Diğer önemli bir nokta da; RT’nin yan etkiler açısından beklenenden daha iyi bir performans sergilemiş olmasıdır. İdrar kaçırma oranı Aİ ile grubu ile benzer bulunurken; seksüel fonksiyonlar açısından RP’ye göre daha iyidir. Bu konudaki klasik bilgi, RT’nin de; RP gibi erektil disfonksyon (ED) yaptığıdır. Ancak ED, RP’nin aksine nörojenik değil, vaskülojenik kaynaklıdır. Böylece etkisi daha uzun dönemde belirginleşmektedir. Gerçekten de; Sekil 10A’da görüldüğü üzere, peniste yeterince sertlik sağlayabilen hasta yüzdesi RT grubunda yıllar içerisinde azalsa da; bu durum klasik bilgiler ışığında yaşlanmanın etkilerini de hesaba katarsak beklenenden daha düşüktür. Bu ilginç sonuç açısından, bir önceki paragrafta belirtildiği gibi; robotik cerrahi ile ya da teknik mükemmellikleri sağlandıktan sonra fokal ablatif yöntemlerle, çalışmada saptanandan daha iyi sonuçlar alınabilir.

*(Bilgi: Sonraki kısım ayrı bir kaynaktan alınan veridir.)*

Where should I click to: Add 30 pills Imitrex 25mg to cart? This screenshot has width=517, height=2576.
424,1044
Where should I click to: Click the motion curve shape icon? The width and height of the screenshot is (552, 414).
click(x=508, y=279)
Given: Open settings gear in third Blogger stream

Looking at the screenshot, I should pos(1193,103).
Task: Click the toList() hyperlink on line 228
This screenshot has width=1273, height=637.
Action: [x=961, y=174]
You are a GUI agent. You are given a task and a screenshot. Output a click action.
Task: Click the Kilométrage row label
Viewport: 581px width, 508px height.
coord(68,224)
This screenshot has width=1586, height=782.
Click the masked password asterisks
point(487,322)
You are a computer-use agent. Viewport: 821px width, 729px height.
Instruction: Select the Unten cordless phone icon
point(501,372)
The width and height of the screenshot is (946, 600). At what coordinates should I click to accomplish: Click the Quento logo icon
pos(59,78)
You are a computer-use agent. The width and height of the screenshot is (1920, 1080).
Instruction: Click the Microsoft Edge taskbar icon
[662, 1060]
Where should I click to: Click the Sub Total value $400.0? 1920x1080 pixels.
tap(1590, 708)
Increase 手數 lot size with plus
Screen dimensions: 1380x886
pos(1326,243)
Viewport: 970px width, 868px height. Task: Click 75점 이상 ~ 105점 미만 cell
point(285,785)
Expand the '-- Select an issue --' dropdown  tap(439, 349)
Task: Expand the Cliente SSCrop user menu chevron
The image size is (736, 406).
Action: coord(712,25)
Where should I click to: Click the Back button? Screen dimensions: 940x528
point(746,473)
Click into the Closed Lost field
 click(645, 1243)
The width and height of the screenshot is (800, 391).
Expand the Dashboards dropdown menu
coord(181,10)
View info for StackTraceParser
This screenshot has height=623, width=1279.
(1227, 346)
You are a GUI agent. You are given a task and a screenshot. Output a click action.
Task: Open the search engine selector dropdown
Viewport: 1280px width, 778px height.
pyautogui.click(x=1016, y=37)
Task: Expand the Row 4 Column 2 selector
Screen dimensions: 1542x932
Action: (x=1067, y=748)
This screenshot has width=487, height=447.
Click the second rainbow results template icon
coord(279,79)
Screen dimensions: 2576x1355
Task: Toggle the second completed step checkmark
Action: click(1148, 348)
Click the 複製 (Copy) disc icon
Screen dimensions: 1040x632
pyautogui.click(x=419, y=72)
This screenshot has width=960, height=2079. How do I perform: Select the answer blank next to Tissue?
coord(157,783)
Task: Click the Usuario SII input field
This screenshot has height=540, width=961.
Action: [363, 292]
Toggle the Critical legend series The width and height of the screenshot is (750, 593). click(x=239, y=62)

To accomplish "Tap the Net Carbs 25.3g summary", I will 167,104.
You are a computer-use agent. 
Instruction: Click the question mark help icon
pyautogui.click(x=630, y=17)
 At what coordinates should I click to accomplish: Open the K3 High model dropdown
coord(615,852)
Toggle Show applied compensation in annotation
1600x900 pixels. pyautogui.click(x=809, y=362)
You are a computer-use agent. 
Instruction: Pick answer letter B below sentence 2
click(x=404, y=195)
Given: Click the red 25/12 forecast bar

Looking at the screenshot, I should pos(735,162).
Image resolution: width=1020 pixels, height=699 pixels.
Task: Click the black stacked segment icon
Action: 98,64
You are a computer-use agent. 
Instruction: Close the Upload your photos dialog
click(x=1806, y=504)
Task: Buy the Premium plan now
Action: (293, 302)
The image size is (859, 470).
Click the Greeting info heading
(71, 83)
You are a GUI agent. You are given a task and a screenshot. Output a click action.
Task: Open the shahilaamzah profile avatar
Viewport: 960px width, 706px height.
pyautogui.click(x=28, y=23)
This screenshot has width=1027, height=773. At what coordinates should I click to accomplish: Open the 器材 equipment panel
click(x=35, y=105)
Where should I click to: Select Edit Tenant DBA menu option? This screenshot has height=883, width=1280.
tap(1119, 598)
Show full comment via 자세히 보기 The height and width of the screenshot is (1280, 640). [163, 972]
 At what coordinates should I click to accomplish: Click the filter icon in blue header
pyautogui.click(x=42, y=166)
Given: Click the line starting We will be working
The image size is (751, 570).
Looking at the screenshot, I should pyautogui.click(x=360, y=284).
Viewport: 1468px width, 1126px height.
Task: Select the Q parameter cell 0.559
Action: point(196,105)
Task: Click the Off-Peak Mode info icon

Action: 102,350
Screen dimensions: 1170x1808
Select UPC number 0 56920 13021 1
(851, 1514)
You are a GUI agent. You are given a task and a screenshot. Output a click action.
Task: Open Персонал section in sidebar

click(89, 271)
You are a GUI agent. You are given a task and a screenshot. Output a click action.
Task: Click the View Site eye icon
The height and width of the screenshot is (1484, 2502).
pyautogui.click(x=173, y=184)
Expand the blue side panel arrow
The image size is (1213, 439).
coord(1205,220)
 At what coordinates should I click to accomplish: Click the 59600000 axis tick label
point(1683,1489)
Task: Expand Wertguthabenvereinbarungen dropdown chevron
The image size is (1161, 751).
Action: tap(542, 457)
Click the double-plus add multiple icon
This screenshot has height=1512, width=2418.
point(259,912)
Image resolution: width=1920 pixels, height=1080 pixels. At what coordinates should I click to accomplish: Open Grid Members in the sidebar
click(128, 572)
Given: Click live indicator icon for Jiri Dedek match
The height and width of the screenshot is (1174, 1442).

Çalışmada dikkat çeken bir durum da; genel yasam kalitesine ilişkin sonuçların her üç grupta neredeyse tamamen ayni çıkmasıdır. Sonuçta, hastalar hangi yaklaşım grubunda olurlarsa olsunlar, yasam kalitesinde bir problem görmemektedirler. Bu durumu açıklamak zor ve spekülatif olsa da; bu memnuniyeti prostat kanserinin düşük riskli grupta, hangi yaklaşım stratejisi uygulanırsa uygulansın, sağkalımı önemli ölçüde değiştirmemesinin hastalar tarafından bilinmesine bağlamak yanlış olmaz.

Sonuç olarak, bu hasta grubuna AI, RP veya RT yaklaşımlarından birisini önerirken; mutlaka onkolojik parametrelerin yanında, yan etki profilleri de hastalarla detaylı olarak konuşulmalıdır. Yukarıda kabaca detaylandırılan randomize kontrollü çalışma ışığında en kötü senaryoda bile; yan etki profili en düşük yaklaşım stratejisi Aİ’dir.  Bu makalenin orijinali internet ortamında ücretsiz olup, eleştirel okunması tavsiye edilir.  

Referans
1-Ilıc D, Evans SM, Allan CA et al. Laparoscopic and robot assisted versus open prostatectomy for the treatment of localized prostate cancer: A Cochrane systematic review. BJU Int 2017; Oct 14.